Work task: Please return every line in the entries below with the word "input" in it.

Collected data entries
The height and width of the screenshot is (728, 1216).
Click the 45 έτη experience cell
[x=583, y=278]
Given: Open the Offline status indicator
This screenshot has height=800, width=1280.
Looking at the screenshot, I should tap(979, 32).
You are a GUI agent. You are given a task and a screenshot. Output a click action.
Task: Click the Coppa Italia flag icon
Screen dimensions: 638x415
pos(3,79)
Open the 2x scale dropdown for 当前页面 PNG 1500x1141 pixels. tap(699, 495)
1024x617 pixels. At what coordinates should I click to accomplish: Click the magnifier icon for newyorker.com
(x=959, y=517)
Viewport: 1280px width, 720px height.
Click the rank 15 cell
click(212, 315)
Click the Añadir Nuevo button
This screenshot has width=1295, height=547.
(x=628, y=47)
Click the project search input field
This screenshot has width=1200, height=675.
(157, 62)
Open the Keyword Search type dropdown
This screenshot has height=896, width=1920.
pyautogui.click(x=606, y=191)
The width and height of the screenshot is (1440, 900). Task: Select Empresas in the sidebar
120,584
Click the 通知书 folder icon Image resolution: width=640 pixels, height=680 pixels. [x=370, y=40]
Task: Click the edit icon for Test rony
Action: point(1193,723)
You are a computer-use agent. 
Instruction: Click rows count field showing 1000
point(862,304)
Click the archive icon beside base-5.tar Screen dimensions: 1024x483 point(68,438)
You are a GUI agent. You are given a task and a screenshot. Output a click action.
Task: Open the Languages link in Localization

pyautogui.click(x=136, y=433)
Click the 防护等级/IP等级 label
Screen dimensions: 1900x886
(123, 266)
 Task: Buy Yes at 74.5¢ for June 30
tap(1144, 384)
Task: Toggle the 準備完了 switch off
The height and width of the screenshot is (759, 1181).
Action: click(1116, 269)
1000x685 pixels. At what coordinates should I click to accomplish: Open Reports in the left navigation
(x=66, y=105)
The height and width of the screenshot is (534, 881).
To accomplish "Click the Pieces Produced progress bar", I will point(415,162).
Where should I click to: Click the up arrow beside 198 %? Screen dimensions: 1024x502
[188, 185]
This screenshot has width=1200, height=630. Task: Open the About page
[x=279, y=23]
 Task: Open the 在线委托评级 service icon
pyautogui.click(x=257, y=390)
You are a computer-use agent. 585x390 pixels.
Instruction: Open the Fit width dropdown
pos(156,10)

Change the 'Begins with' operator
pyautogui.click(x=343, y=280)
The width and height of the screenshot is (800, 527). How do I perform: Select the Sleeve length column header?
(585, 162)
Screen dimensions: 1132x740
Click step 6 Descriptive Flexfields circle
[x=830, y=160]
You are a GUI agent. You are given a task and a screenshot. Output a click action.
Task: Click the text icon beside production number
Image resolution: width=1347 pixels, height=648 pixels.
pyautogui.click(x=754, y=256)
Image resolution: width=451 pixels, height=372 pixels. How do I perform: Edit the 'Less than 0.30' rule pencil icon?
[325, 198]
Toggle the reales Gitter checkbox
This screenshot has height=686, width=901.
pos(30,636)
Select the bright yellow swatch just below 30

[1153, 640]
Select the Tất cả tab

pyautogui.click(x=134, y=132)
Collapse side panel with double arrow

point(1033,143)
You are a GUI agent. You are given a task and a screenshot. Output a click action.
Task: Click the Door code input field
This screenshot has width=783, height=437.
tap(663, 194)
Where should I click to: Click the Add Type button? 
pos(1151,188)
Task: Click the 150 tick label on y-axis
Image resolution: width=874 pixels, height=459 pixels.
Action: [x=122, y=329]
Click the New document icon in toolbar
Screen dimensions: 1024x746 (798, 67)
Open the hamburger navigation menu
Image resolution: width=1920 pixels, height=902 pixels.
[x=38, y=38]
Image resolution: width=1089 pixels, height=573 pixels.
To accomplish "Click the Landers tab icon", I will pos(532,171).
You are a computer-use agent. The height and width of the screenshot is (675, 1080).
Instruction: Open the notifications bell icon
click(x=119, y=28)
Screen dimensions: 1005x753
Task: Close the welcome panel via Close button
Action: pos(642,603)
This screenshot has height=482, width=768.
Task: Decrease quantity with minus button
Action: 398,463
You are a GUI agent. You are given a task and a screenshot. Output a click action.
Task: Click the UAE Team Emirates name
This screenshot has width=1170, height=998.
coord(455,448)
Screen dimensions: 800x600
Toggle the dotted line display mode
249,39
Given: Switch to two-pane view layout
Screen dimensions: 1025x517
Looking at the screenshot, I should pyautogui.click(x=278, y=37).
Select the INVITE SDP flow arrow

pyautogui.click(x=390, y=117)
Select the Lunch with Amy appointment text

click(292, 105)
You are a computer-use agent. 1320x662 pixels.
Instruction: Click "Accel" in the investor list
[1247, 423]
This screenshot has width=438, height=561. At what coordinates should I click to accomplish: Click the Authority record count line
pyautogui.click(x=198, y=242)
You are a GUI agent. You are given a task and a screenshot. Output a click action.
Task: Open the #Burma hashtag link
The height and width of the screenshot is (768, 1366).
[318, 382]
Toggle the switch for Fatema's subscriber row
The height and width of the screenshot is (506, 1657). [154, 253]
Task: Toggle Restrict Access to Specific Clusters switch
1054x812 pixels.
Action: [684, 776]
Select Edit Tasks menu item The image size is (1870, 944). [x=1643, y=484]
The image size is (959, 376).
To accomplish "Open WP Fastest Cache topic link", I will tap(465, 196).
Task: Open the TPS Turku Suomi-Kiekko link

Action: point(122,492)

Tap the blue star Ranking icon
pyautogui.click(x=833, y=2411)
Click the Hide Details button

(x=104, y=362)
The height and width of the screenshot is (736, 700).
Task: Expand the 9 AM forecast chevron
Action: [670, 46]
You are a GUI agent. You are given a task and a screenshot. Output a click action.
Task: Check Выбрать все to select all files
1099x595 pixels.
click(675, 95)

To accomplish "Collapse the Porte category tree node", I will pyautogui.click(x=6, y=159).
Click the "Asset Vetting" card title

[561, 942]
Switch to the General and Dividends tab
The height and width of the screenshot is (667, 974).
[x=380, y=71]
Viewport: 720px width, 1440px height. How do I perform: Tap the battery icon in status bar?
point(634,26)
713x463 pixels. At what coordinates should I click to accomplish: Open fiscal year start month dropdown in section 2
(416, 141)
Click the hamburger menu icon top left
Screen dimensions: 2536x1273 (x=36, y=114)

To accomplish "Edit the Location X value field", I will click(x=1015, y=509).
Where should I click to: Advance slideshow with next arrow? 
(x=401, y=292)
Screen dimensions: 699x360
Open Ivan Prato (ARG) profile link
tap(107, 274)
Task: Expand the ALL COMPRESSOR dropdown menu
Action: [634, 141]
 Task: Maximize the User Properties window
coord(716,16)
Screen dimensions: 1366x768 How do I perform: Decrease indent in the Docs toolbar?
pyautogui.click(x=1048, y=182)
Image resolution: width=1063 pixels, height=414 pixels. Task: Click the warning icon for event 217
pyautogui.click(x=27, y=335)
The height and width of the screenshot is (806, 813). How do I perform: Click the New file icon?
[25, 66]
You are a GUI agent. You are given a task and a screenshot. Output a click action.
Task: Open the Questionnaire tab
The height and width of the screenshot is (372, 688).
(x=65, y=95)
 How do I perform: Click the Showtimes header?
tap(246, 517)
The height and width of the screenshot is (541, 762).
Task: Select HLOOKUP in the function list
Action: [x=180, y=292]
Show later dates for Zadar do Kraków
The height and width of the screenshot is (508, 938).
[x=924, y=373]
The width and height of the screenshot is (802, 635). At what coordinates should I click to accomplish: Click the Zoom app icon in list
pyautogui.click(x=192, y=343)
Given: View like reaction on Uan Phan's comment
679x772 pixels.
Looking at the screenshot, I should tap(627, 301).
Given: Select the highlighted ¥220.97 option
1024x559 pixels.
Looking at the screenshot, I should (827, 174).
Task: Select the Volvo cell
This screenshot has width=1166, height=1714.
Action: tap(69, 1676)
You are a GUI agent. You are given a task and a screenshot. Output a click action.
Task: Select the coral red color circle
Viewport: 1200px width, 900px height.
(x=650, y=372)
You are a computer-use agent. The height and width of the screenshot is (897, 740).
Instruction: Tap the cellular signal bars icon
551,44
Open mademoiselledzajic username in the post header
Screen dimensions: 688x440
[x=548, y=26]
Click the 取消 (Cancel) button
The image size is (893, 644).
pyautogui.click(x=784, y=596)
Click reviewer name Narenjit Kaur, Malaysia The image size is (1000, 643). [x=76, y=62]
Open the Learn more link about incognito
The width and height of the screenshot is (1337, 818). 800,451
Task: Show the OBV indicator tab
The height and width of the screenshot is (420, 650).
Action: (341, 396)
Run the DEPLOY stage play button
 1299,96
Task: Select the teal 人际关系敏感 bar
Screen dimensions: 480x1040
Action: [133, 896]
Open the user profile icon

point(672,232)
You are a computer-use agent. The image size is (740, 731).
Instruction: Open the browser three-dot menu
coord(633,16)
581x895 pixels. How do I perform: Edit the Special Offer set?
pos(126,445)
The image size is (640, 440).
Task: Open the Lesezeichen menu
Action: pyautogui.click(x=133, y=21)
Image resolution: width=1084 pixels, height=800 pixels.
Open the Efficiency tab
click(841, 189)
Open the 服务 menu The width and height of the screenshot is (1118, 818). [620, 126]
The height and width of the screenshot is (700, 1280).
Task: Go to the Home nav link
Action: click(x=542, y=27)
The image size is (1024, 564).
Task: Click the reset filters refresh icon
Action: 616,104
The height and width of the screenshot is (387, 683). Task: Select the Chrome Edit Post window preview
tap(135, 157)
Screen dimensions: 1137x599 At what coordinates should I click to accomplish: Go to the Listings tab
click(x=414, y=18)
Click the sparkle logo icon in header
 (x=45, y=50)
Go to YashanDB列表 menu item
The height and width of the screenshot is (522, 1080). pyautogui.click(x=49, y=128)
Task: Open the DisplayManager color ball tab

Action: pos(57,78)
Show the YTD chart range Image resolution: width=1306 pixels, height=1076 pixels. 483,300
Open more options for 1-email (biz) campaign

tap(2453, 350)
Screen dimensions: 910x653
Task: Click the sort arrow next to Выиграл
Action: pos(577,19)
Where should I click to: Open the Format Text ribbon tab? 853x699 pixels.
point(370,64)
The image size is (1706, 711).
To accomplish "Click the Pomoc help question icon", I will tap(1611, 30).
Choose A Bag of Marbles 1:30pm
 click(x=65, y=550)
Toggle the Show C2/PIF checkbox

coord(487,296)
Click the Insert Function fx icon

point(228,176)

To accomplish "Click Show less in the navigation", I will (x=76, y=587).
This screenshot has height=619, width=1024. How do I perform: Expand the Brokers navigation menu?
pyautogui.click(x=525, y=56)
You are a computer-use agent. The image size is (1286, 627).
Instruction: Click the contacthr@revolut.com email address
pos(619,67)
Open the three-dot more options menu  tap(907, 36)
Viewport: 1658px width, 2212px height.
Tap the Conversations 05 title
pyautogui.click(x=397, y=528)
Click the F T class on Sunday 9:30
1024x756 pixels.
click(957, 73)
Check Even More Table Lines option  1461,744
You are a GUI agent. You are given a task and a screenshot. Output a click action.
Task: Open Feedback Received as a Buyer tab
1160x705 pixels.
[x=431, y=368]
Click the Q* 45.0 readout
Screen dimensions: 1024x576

Exercise output:
Click the project search input field
Task: Click the Door code input field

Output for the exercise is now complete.